Abstract: Steady solutions of an inverse problem relevant to gravity-driven film flows over an undulated slippery bottom are considered. Given a target free surface shape, the goal is to obtain the corresponding bottom topography of a slippery substrate which causes the specified free surface shape for a film flowing over it. The approaches followed by Sellier (Phys Fluids 20:062106, 2008) for creeping films and by Heining and Aksel (Phys Fluids 21:083605, 2009) for inertial films for reconstructing a rigid bottom topography for a target free surface profile are extended to the reconstruction of a slippery bottom topography.

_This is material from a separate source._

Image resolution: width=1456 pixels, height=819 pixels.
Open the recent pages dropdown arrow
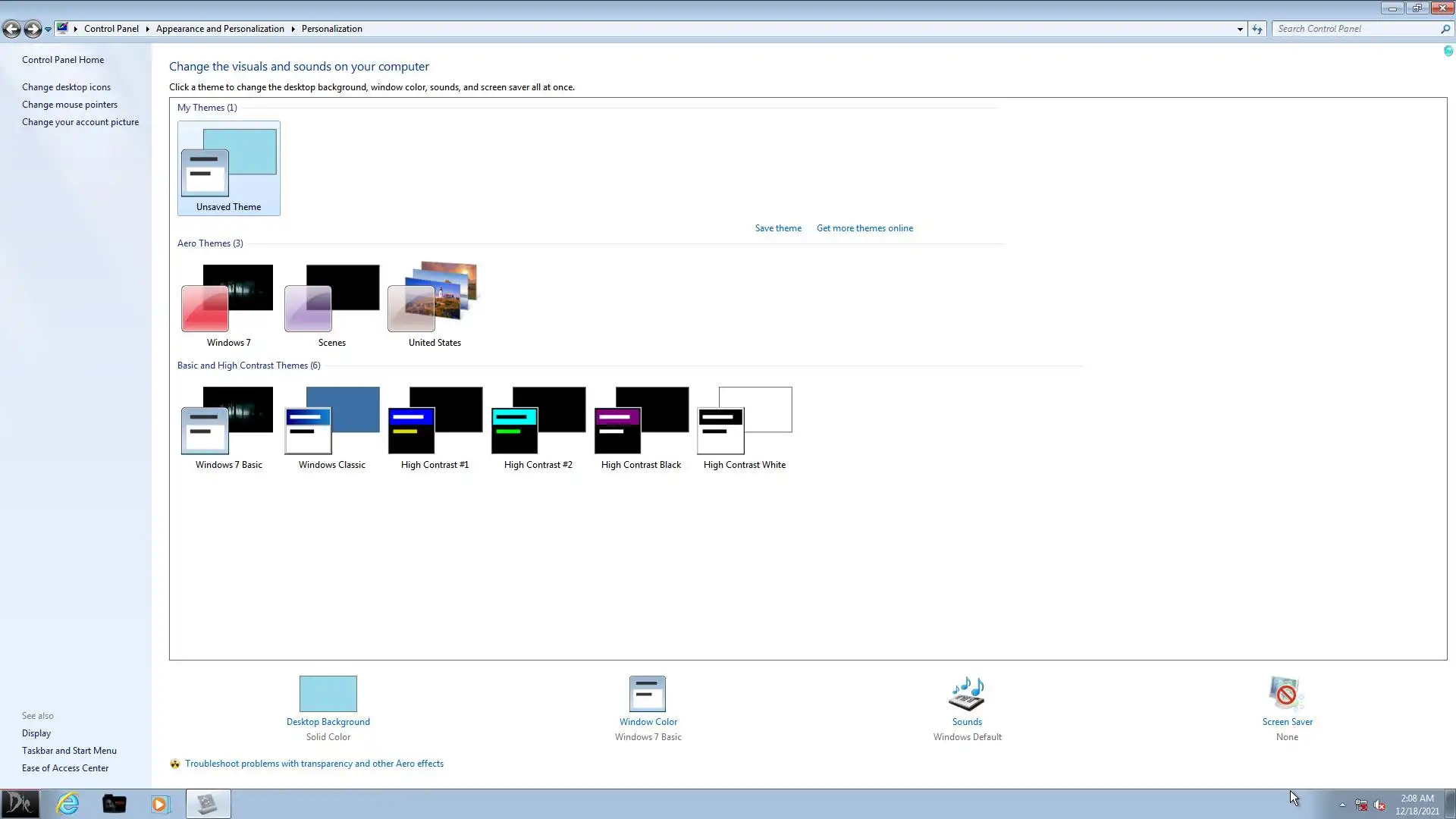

The model equations for film thickness above the bottom topography are derived for creeping flows under lubrication approximation and for inertial films using the weighted-residual integral boundary layer method and are solved numerically. The influence of inertia, slip parameter and surface tension on the shape of the reconstructed bottom topography is analyzed for different prescribed free surface shapes (sinusoidal, trench and bell-shaped). It is observed that the nonlinearities that appear in the reconstructed rigid bottom substrate with no slip at the substrate are suppressed by seeking the bottom substrate to be reconstructed as a slippery substrate. A spatial linear stability analysis of the corresponding direct problem is examined using Floquet theory, and the results reveal that the slip parameter and surface tension have a high influence on the critical Reynolds number. The results provide a strategy for controlling surface defects in a gravity-driven film over a substrate; namely, in order to achieve a target free surface profile, one can design the bottom substrate to be an undulated rough/textured/grooved or a superhydrophobic surface which can be modelled as an undulated smooth substrate with velocity slip at the substrate.